→ Auszug:
+---+

STANDARD: Wie erleben Sie die aktuelle Lage in der Ukraine mehr als ein Jahr nach den Aufständen auf dem Maidan?

Prochasko: Ich sehe drei unterschiedliche Krisen: eine Krise des Pathos, eine Krise des Vertrauens sowie eine Krise zeitlicher Ressourcen. Unter die Krise des Pathos fällt eine grundsätzliche Kriegsmüdigkeit, wodurch auch der Zusammenhalt in der Gesellschaft schwindet. Es kommen Zweifel auf. Dazu zählen auch die schrumpfenden materiellen und finanziellen Ressourcen, die zunehmend zu Verarmung führen. Die Krise des Vertrauens äußert sich darin, dass die grundlegenden Reformen, die das Land braucht, in ihrer Umsetzung noch nicht sichtbar sind, das weckt Misstrauen. Hinzu kommt die Krise der zeitlichen Ressourcen: Wenn nicht möglichst bald gehandelt wird, dann kommt genau das zum Tragen, worauf Putin abzielt – eine Destabilisierung und ein Kontrarevolutionskrieg.

STANDARD: Der Aufstand auf dem Maidan wird häufig als Fortsetzung der Orangen Revolution (2004, Anm.) gesehen. Inwiefern hängen die beiden Ereignisse zusammen?

Prochasko: Für mich gehören die beiden Ereignisse unweigerlich zusammen. Den Vorläufer der Maidan-Aufstände würde ich gar noch früher als bei der Orangen Revolution ansetzen: in der klassischen liberalen Revolution von 1848. Der Ukraine ist seither die Durchsetzung des Programms der Bürgerfreiheit nie gelungen, sie hat nie so etwas wie eine Wende erlebt. Es gab Herrschaften, eine Zweiteilung nach dem Ersten Weltkrieg, die Souveränität konnte sich nicht behaupten. Bei der Orangen Revolution hat die Zivilgesellschaft zum Ausdruck gebracht, was sie nicht will, allerdings wusste sie noch nicht, was sie will. Zehn Jahre später bei der Revolution auf dem Maidan wusste sie, was sie will. Die Orange Revolution war sozusagen die Geburtsstunde der ukrainischen Zivilgesellschaft, die Maidan-Revolution ihr Reifezeugnis.

STANDARD: Inwiefern hat die Maidan-Revolution die ukrainische Gesellschaft geprägt?

+---+

→ Gespeicherte Daten:
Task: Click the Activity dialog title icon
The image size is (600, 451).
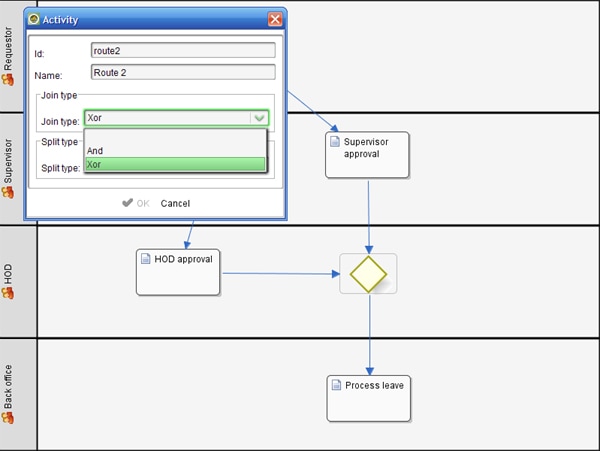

+---+

→ Aufgabe: Schreib den Auszug ab den Worten „STANDARD: Der Aufstand“ bis einschließlich „beiden Ereignisse zusammen?“ noch einmal ab und setz dabei „Weiterführung“ an die Stelle von „Fortsetzung“. Halte dich nur an den Auszug.

→ Antwort:
STANDARD: Der Aufstand auf dem Maidan wird häufig als Weiterführung der Orangen Revolution (2004, Anm.) gesehen. Inwiefern hängen die beiden Ereignisse zusammen?